StepSecurity also reported a monetization loop: a plugin "donation wall" could return working API keys from the C2 after payment, suggesting stolen keys may have been recycled for other users' AI usage.

Defender heuristics

  • Inventory JetBrains IDE plugins across developer workstations for the 15 plugin IDs above, including local plugin directories:
  • macOS: ~/Library/Application Support/JetBrains/<product>/plugins/
  • Linux: ~/.local/share/JetBrains/<product>/plugins/
  • Windows: %APPDATA%\JetBrains\<product>\plugins\
  • Treat any OpenAI, DeepSeek, SiliconFlow, or other AI provider key entered into these plugins before June 17, 2026 as exposed; revoke it, issue a new key, and review billing and usage logs.

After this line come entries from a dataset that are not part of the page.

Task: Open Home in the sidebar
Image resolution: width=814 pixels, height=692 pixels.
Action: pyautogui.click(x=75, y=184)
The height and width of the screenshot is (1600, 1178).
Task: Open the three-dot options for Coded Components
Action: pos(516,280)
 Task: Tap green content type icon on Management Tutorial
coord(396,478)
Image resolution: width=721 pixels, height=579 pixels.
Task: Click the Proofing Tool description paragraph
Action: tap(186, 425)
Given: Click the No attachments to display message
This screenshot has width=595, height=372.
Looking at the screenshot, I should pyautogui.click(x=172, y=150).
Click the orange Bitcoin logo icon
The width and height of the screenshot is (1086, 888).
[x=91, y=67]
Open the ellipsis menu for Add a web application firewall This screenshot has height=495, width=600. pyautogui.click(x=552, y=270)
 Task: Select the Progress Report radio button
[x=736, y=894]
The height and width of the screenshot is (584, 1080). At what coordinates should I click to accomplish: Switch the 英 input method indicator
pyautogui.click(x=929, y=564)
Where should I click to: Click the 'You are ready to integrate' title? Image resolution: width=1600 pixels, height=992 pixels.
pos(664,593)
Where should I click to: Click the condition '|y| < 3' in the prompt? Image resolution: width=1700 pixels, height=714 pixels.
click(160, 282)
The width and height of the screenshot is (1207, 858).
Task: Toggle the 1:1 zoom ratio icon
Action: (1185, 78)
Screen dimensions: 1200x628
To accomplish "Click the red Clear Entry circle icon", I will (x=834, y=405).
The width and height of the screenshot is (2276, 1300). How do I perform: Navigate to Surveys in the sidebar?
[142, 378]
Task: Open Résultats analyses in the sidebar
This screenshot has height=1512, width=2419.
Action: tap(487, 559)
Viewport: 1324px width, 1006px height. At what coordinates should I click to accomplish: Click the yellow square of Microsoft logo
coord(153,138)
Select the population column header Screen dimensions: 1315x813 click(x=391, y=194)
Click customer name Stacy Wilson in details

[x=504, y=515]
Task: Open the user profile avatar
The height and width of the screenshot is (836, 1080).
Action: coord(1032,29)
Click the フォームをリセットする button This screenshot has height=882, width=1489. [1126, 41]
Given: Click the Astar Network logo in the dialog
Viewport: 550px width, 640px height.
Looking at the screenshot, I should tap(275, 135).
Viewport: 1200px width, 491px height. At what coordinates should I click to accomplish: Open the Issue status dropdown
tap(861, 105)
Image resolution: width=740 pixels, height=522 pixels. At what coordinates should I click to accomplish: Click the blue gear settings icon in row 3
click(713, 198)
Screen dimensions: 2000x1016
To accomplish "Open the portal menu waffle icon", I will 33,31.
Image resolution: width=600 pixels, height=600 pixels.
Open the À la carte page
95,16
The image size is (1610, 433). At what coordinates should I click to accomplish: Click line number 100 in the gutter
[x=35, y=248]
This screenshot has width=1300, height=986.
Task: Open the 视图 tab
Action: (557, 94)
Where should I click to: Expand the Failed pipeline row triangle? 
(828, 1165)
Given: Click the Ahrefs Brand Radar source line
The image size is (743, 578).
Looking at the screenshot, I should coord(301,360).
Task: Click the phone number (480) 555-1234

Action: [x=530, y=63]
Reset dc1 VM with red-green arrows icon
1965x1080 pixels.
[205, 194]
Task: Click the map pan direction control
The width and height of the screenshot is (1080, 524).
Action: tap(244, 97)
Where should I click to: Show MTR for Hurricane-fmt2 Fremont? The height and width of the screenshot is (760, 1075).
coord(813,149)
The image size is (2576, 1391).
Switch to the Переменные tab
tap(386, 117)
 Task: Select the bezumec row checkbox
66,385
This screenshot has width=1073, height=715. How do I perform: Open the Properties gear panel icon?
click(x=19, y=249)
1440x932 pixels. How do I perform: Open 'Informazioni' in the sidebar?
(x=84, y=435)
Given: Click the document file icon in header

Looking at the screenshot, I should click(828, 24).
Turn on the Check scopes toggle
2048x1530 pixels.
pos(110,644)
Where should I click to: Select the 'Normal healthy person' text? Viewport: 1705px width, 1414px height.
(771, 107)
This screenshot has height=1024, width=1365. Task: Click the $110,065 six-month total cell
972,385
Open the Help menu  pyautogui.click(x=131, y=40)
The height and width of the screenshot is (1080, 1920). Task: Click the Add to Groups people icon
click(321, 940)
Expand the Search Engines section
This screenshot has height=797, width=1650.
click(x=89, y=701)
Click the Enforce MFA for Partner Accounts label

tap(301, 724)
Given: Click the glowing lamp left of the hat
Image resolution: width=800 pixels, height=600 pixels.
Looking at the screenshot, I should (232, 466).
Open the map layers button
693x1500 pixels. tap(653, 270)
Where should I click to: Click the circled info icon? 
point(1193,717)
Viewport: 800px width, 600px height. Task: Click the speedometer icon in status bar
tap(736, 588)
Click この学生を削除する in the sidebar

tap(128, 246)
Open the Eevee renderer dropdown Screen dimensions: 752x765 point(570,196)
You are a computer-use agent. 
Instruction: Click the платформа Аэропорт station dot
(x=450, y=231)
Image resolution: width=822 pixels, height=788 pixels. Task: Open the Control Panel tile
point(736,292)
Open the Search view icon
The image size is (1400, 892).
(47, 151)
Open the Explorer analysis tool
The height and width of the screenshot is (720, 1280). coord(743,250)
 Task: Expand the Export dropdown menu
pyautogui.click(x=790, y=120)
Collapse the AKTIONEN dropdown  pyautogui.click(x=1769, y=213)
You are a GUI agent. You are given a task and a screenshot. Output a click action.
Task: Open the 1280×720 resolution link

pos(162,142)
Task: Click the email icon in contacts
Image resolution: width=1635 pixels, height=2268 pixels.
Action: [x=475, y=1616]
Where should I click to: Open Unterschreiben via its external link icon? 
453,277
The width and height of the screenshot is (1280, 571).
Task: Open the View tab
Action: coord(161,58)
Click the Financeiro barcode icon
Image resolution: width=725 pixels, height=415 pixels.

  • Hunt network logs for developer-workstation HTTP traffic to 39.107.60.51, especially POST /api/software/* and the header X-Api-Key: F48D2AA7CF341F782C1D.
  • Block outbound traffic to 39.107.60.51 while preserving evidence of historical connections.
  • Add marketplace-plugin checks to developer endpoint posture: unverified AI assistants, code reviewers, Git helpers, and plugins that request raw provider tokens deserve the same scrutiny as package-manager install hooks.
  • Prefer OAuth or brokered credential flows for IDE integrations where possible; avoid pasting long-lived provider API keys into third-party plugins.